Every time there is a first-party event, whether it’s Inside Xbox, Nintendo Direct, or PlayStation’s State of Play, we see a weird masked dance repeating over and over.
First parties announce multiplatform games for their platforms while carefully hiding any reference to competing consoles.
After that, third-parties come forth with their own trailers, announcements, and press releases, and those flimsy masks are shattered, revealing that indeed those games aren’t coming only for Xbox, PlayStation, or Switch.
It’s a proverbial “the emperor has no clothes” moment that has been repeating for years and that, in a third-party market in which exclusives become increasingly rare, feels more and more ridiculous.
Yesterday’s Inside Xbox livestream added another clumsy twirl to this petty dance with games like Scarlet Nexus and Vampire The Masquerade Bloodlines 2 revealed for additional platforms exactly 24 hours after the broadcast.
Honestly, I’m not holding my breath for anyone at Sony, Nintendo, and Microsoft to actually consider this message and change the way they do things (but I’d be happy to be proven wrong).
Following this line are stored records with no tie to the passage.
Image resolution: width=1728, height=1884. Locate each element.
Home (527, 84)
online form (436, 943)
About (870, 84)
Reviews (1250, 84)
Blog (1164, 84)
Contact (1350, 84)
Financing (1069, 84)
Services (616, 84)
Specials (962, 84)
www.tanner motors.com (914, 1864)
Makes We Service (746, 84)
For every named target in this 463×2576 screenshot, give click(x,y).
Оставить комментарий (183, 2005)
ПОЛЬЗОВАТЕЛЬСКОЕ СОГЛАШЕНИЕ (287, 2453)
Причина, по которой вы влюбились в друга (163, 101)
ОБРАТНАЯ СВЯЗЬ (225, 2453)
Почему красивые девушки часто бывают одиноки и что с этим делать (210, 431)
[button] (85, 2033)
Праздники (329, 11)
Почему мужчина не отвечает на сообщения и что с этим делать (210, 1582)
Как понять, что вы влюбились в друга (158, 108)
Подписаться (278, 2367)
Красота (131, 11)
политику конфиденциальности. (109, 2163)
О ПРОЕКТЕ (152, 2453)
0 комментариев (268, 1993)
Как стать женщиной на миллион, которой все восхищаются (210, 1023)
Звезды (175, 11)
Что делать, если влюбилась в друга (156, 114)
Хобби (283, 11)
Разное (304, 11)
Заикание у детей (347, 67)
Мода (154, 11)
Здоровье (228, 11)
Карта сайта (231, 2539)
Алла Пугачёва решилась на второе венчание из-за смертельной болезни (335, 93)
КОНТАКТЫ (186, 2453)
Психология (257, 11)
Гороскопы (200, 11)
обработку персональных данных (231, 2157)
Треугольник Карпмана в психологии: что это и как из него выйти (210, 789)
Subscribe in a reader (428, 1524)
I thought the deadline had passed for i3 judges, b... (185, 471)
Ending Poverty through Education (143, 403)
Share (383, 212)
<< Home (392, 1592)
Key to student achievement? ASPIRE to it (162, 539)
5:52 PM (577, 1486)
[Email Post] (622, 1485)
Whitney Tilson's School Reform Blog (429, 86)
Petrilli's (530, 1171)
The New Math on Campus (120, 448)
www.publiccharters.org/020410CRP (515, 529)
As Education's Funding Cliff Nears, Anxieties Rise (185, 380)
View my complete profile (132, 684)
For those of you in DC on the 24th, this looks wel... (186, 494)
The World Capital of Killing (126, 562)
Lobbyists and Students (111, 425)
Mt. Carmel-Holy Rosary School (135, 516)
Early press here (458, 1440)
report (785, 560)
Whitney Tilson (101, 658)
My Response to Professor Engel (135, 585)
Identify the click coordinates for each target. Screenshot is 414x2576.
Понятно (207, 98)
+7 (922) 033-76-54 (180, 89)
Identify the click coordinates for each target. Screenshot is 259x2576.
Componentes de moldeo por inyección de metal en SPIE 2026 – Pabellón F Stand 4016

Yet, this is something that needs to be said.
Announcing games for your own platforms while hoping that people somehow won’t realize that they’re not exclusives, has gotten to the point of being silly. It’s as if the whole exclusivity messaging wasn’t muddled enough to begin with.
Gamers who watch this kind of first-party livestream aren’t stupid. They’re going to realize that the games are multiplatform just as soon as that is revealed, and having seen an original trailer with some logos omitted isn’t going to influence their purchasing decisions in the least.
As a matter of fact, core fans of a platform hoping for an exclusive, often end up being annoyed when they realize that such hope was misplaced to begin with.
Even assuming that a relevant amount of casual players that don’t actively follow gaming news somehow decided to watch the latest Inside Xbox, we live in the information age. They’re going to see beyond the trickery at some point during a game’s long promotional cycle, even just by spotting the available platforms on the (virtual or physical) store shelves.
Ultimately, it’s borderline misleading in the pettiest of ways, because it isn’t even effective.
It’s funny (and a bit disheartening) to see Sony’s, Nintendo’s, and Microsoft’s executives talking the talk by standing together on this or that stage and delivering proud messages of unity among gamers, but unable to walk the walk by simply permitting third-party developers to deliver a clear and honest message on what platforms a game is being developed for.
Unfortunately, misleading your customers just as much as you can get away with and stopping just short of explicitly lying is an extremely widespread way of doing marketing. It’d be nice if gaming, which is a hobby with a highly-informed and educated customer base, perfectly able to see past the smokes and mirrors, could be better.
If platform holders want to assert the superiority of their consoles’ catalog, that’s perfectly fine and dandy. That’s what actual exclusives are for.
Pretending that multiplatform games aren’t coming for other consoles is simply dishonest. I’d be delighted to see Sony, Microsoft, and Nintendo do away with it, but again, I’m not holding my breath. Please prove me wrong.